Le sei ore di attività dei medici di famiglia nelle Case di Comunità devono essere svolte su base volontaria e non attraverso un obbligo aggiuntivo rispetto all’attuale orario di lavoro. È la posizione dello SMI-Sindacato Medici Italiani del Veneto, che conferma il sostegno allo sciopero nazionale del 15 e 16 settembre ma distingue le ragioni della mobilitazione dalle recenti scelte della Regione Veneto.
«I prossimi 15 e 16 settembre non sciopereremo contro la Regione Veneto, di cui apprezziamo le recenti scelte, compresa la necessità di coinvolgere i rappresentanti dei medici per organizzare la futura rete di assistenza», afferma Liliana Lora, segretaria regionale SMI Veneto. La mobilitazione regionale, precisa, sostiene invece la piattaforma nazionale del sindacato.
Al centro della vertenza resta l’applicazione dello stralcio dell’Accordo collettivo nazionale siglato a giugno, che SMI non ha sottoscritto. Il sindacato contesta in particolare l’obbligatorietà per i propri medici di famiglia di coprire sei ore di attività nelle Case di Comunità oltre all’attuale orario di lavoro.

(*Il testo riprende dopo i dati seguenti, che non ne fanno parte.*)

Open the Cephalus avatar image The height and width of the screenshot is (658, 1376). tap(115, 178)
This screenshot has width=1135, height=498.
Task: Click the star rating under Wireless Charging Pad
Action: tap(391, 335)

Secondo SMI Veneto, questa impostazione interviene sull’organizzazione del rapporto libero-professionale senza introdurre tutele su malattia, genitorialità, ferie e disabilità. La proposta alternativa è rendere volontaria l’adesione alle attività nelle Case di Comunità e potenziare la medicina dei servizi, che, secondo il sindacato, dispone già degli strumenti contrattuali necessari per rispondere alle esigenze di queste strutture.
La piattaforma comprende anche la richiesta di istituire la scuola di specializzazione in medicina generale, con il riconoscimento dell’equipollenza del titolo per i professionisti che hanno già maturato esperienza sul campo. SMI propone inoltre un doppio canale di accesso alla professione, con possibilità di scelta tra quota capitaria e quota oraria, e chiede il rafforzamento degli organici del 118.
«Non è uno sciopero contro, ma è uno sciopero per», afferma Lora, indicando tra gli obiettivi la difesa della professione e la partecipazione dei medici alla riorganizzazione dell’assistenza.
Sul piano regionale, SMI Veneto esprime invece apprezzamento per il coinvolgimento dei rappresentanti dei medici nella progettazione della futura rete assistenziale, indicando come obiettivi la tutela dei cittadini e la valorizzazione dei professionisti.
A sostegno della vertenza nazionale, SMI ha promosso anche la petizione n. 1451 alla Camera dei deputati. Secondo quanto riferito dal sindacato, dalla fine di luglio sono state depositate oltre 8.000 firme autenticate.